** Opening SOURCE MATERIAL block **

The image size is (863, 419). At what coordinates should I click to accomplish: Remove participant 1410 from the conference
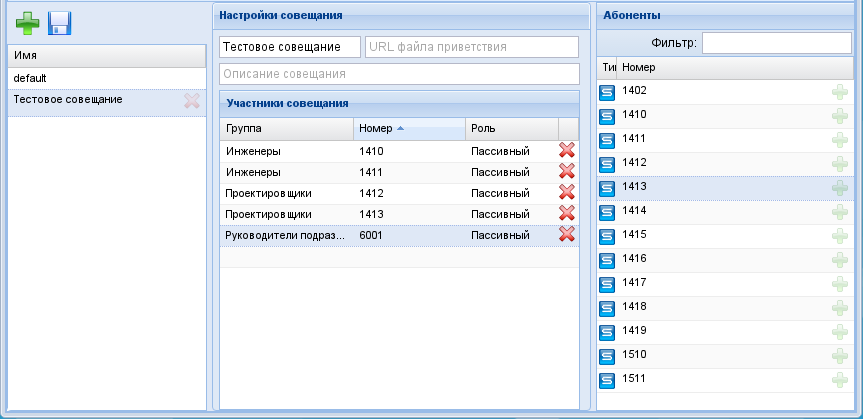click(x=567, y=150)
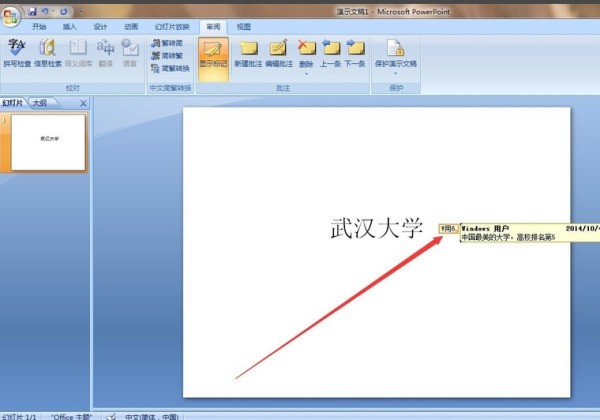600x420 pixels.
Task: Click the spell-check status icon in status bar
Action: click(x=112, y=415)
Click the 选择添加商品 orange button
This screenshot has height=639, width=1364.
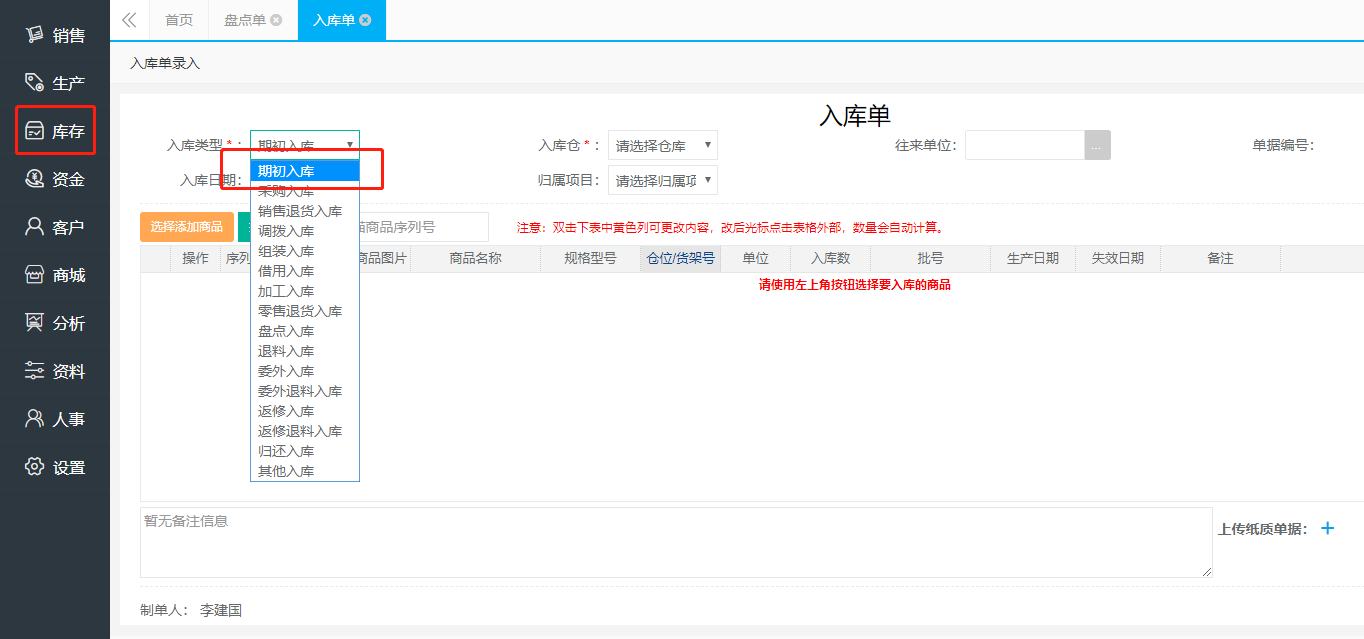point(187,227)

** Closing SOURCE MATERIAL block **

### TASK PROMPT
When restating the records word for word, omit any picture they contain.

### SOLUTION FOR THIS EXERCISE
The image size is (863, 419). At what coordinates should I click to accomplish: Remove participant 1410 from the conference
click(x=567, y=150)
600x420 pixels.
Task: Click the spell-check status icon in status bar
Action: click(x=112, y=415)
Click the 选择添加商品 orange button
This screenshot has height=639, width=1364.
point(187,227)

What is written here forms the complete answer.